7. Do you have a favorite quote(s) from Cocceius?
My favorite quote from my doctoral studies is not from Cocceius, but Francis Junius (1545 – 1602), who by the way is a remarkable figure on the cutting edge of redemptive historical thought and deserving of further study:
“Christus via, veritas, et vita: quid igitur Christianus, nisi viator in veritate contendens ad vitam? Beatus servus ille quem Dominus ipsius invenerit ita facientem.”(Leiden, 1598)
“Christ is the way, the truth, and the life. What, therefore, is a Christian, unless a traveler in the way of truth contending for life? Blessed is the servant whom the Lord finds doing these things.”
“Pilgrims on the way of truth contending for life” is a beautiful way to think of our Christian life, especially when it is grounded in our Savior being the way, the truth, and the life.

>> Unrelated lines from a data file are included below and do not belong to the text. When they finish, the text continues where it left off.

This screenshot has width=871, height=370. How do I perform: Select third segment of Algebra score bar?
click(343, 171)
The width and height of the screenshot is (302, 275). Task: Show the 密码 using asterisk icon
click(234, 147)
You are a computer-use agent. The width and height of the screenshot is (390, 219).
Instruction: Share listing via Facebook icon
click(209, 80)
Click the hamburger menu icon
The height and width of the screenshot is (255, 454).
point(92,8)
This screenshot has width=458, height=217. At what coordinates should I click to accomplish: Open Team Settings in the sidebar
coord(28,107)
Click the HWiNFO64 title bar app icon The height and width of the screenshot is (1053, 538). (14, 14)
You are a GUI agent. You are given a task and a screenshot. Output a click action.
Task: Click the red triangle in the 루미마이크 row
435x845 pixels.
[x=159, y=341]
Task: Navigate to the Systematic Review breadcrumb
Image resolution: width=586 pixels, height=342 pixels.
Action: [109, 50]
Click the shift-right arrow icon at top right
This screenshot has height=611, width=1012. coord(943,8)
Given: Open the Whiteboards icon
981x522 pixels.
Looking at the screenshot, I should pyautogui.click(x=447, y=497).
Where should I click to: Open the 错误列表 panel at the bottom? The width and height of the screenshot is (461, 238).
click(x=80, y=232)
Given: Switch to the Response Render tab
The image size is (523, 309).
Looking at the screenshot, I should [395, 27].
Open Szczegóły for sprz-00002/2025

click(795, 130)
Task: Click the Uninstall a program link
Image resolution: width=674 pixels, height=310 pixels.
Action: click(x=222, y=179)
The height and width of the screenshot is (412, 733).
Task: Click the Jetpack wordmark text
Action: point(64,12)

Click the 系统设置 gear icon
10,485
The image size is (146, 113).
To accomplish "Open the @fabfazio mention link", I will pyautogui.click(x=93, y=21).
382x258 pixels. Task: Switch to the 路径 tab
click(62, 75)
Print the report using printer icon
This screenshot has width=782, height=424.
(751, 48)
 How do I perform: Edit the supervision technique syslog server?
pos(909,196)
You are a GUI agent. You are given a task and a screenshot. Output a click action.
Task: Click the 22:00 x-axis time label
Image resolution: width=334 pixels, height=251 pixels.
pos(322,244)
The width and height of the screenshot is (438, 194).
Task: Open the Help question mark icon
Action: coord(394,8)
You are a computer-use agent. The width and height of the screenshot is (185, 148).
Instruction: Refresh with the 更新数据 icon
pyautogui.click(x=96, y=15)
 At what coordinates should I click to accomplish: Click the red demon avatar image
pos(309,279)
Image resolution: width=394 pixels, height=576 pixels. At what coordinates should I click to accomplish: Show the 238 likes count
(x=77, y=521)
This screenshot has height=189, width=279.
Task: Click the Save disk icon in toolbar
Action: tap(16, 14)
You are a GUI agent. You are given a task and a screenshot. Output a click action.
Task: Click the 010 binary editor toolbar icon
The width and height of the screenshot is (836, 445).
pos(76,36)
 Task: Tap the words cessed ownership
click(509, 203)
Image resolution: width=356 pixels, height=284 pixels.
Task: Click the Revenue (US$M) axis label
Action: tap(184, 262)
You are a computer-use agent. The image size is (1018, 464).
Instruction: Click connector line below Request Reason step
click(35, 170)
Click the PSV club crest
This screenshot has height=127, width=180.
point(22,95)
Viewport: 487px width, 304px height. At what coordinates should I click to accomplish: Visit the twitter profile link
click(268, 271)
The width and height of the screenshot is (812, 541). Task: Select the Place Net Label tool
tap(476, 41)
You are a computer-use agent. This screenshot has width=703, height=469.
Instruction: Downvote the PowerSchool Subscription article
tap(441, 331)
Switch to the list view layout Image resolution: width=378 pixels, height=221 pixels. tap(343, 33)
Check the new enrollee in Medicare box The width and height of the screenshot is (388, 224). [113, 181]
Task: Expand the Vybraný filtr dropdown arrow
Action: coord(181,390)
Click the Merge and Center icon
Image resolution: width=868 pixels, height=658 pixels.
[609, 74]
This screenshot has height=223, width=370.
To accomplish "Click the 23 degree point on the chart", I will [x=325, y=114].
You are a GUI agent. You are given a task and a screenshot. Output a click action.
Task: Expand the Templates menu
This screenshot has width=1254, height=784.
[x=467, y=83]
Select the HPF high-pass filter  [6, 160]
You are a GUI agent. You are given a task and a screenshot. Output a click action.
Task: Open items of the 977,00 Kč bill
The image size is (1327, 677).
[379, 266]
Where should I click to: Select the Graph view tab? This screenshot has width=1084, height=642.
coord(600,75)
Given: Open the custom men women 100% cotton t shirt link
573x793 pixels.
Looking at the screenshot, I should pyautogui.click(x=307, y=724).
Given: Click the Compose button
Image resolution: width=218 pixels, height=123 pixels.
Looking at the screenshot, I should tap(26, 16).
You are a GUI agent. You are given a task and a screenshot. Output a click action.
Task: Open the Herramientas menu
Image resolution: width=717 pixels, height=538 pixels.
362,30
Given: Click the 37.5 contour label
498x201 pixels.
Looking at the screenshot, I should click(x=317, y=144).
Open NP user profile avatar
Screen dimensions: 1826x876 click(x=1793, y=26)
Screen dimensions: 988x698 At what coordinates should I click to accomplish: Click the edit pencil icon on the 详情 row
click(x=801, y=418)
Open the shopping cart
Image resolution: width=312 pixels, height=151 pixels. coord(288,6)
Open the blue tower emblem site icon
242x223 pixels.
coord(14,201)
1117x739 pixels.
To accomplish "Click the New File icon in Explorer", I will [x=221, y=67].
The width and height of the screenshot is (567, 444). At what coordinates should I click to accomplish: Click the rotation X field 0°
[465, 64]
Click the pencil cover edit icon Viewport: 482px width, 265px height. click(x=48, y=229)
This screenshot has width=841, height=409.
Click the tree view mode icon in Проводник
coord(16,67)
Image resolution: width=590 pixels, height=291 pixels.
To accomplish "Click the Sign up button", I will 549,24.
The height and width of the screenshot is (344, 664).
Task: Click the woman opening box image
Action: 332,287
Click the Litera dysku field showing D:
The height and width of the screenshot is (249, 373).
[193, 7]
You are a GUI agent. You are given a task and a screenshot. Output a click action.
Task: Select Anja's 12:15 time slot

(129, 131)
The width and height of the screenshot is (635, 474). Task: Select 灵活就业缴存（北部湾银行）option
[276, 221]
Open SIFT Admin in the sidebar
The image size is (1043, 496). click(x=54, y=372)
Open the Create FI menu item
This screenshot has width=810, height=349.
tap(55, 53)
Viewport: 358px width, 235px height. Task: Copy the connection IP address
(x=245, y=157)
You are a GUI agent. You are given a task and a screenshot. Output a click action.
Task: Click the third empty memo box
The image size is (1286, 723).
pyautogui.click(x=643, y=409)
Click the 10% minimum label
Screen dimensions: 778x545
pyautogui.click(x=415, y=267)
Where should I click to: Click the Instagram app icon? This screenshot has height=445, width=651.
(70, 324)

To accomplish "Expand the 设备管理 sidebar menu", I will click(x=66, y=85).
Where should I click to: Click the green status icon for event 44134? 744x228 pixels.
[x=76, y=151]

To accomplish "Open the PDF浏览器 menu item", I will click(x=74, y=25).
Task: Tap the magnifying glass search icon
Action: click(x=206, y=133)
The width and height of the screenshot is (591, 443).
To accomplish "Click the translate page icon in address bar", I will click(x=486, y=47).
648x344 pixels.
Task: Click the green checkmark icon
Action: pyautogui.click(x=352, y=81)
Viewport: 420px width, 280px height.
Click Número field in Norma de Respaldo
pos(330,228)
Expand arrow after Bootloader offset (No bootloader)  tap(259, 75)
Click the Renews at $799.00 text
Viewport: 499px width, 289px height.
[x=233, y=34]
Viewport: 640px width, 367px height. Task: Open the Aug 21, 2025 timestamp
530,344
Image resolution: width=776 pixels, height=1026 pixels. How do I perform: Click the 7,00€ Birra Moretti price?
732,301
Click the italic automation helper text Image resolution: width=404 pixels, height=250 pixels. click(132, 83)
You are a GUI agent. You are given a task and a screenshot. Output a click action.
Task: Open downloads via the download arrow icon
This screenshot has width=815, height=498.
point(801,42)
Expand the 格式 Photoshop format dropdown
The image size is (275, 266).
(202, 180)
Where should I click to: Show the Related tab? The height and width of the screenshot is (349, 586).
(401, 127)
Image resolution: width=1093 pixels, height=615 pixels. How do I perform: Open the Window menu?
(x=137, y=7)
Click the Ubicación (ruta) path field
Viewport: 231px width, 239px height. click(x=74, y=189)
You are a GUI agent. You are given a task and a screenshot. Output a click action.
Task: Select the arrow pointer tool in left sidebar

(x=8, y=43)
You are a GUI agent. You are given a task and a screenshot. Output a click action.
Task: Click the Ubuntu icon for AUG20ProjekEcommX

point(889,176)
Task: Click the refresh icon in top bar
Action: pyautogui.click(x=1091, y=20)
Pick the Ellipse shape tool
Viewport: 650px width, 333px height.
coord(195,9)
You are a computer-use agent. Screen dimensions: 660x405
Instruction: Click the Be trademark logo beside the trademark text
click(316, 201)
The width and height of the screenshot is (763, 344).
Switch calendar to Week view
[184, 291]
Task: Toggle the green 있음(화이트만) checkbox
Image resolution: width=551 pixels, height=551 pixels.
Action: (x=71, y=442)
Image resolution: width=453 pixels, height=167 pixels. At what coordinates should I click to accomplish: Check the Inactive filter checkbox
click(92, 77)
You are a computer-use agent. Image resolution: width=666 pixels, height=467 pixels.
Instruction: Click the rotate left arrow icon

Probably my favorite Cocceius quote illustrates his insistence that the fullness of the benefits of justification aren’t experienced until the coming of Christ, and it comes down to this, that “The members have nothing, unless it is in their head” (from Moreh nebochim, §78). And the context is Cocceius saying that we believers and members of Christ don’t possess anything unless Christ our head possesses it. If Christ is perfected by his sufferings to be our savior, then there is a real difference in the blessings of the saints before and after his coming; Old Testament saints didn’t experience the perfection of their sufferings until Christ did. This is a central argument of the Epistle to the Hebrews, and the reason why the term “perfection” or “consummation” plays such a key role in that book. And this explains the great longing and expectation Old Testament saints had for their Messiah, and the great comfort and satisfaction New Testament saints have in resting in his completed work. If we deny this contrast, we actually deny a key aspect of our comfort.